** Extracted data **
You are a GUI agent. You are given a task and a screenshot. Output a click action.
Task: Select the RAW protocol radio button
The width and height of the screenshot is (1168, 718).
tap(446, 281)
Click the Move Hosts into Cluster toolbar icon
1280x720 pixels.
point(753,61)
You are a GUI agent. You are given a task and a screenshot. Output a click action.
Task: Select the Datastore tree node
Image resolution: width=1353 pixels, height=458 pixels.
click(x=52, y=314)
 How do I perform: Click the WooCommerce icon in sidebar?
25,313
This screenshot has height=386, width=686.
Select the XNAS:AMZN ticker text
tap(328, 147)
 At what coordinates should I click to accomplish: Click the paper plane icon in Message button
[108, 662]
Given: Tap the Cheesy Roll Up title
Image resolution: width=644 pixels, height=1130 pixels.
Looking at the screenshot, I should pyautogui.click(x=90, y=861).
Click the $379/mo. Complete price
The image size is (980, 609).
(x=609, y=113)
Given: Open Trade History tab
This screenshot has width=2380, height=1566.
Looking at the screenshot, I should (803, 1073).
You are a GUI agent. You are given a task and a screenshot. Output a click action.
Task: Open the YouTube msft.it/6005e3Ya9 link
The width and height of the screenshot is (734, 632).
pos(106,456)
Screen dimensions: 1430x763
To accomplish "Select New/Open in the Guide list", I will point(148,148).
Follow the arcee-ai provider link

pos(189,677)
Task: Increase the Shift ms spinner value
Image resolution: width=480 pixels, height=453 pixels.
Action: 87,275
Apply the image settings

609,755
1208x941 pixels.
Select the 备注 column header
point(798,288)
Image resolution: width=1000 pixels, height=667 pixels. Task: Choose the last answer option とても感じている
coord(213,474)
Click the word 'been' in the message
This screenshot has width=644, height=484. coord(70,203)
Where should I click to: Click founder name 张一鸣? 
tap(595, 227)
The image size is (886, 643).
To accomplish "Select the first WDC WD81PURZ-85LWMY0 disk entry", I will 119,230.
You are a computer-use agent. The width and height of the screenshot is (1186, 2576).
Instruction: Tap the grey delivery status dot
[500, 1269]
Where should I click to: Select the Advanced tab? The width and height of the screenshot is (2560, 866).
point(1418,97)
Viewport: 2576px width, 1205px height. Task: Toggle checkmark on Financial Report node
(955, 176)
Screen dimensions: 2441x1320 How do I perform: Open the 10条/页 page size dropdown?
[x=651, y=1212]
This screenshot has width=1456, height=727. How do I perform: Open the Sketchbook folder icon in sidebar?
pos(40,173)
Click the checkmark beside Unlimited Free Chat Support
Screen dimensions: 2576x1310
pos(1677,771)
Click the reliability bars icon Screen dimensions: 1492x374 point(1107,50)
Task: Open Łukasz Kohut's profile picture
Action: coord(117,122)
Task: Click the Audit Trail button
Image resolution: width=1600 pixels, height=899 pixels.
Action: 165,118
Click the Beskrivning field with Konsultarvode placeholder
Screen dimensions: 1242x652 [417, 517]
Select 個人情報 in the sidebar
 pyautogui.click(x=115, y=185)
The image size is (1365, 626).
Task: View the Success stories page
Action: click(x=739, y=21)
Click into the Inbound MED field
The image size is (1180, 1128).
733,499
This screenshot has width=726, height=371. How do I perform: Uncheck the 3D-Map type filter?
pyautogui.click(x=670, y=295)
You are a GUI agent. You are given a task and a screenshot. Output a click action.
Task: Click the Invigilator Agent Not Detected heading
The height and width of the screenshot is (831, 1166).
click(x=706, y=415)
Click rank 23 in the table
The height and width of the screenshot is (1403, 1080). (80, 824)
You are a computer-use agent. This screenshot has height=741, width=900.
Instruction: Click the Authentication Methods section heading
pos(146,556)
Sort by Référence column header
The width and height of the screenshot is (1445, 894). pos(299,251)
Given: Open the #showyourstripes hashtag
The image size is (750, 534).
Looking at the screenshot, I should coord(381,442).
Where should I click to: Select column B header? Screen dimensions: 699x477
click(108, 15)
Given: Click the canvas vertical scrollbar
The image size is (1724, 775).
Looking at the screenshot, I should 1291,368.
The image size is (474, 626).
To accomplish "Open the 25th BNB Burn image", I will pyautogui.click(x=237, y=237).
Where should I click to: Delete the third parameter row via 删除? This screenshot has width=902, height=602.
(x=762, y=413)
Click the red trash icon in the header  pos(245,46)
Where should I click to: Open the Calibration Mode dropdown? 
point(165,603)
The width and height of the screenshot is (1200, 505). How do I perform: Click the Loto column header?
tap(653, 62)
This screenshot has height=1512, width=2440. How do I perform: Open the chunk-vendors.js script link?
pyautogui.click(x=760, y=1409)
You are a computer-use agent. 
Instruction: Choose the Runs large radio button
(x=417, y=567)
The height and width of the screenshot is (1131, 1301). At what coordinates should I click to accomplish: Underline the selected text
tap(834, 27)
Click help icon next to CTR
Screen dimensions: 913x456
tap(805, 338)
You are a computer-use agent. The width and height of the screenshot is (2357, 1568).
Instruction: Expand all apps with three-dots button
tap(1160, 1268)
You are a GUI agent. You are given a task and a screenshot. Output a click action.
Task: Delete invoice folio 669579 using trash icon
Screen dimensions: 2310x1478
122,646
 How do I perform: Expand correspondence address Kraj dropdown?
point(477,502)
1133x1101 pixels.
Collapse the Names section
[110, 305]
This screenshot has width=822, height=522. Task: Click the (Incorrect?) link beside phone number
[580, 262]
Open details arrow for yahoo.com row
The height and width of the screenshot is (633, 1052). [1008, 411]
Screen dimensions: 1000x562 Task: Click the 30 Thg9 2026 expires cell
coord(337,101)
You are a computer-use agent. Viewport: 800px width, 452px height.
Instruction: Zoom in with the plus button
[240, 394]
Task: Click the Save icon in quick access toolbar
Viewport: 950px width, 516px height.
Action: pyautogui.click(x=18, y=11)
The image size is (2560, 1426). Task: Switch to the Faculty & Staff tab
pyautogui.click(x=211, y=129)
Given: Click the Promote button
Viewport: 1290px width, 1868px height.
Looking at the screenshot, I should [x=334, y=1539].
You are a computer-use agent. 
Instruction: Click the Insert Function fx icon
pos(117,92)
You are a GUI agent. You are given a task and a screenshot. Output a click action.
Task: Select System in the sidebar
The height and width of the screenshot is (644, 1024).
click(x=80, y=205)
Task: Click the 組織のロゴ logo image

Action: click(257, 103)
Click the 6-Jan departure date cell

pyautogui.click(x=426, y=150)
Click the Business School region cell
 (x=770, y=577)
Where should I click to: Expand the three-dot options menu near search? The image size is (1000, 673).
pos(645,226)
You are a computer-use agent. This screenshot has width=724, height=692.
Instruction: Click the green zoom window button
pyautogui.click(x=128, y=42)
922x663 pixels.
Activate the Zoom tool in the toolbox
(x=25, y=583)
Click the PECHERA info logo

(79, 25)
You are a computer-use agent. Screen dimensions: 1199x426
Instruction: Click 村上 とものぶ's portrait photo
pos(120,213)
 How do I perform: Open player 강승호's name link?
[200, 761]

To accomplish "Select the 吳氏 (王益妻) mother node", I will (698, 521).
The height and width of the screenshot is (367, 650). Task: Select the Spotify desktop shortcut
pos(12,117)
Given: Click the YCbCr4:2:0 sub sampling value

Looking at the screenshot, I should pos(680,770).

** Exercise objective **
Count the lines in the material above that contain the word "Delete". Reply with only that number.

** Exercise result **
2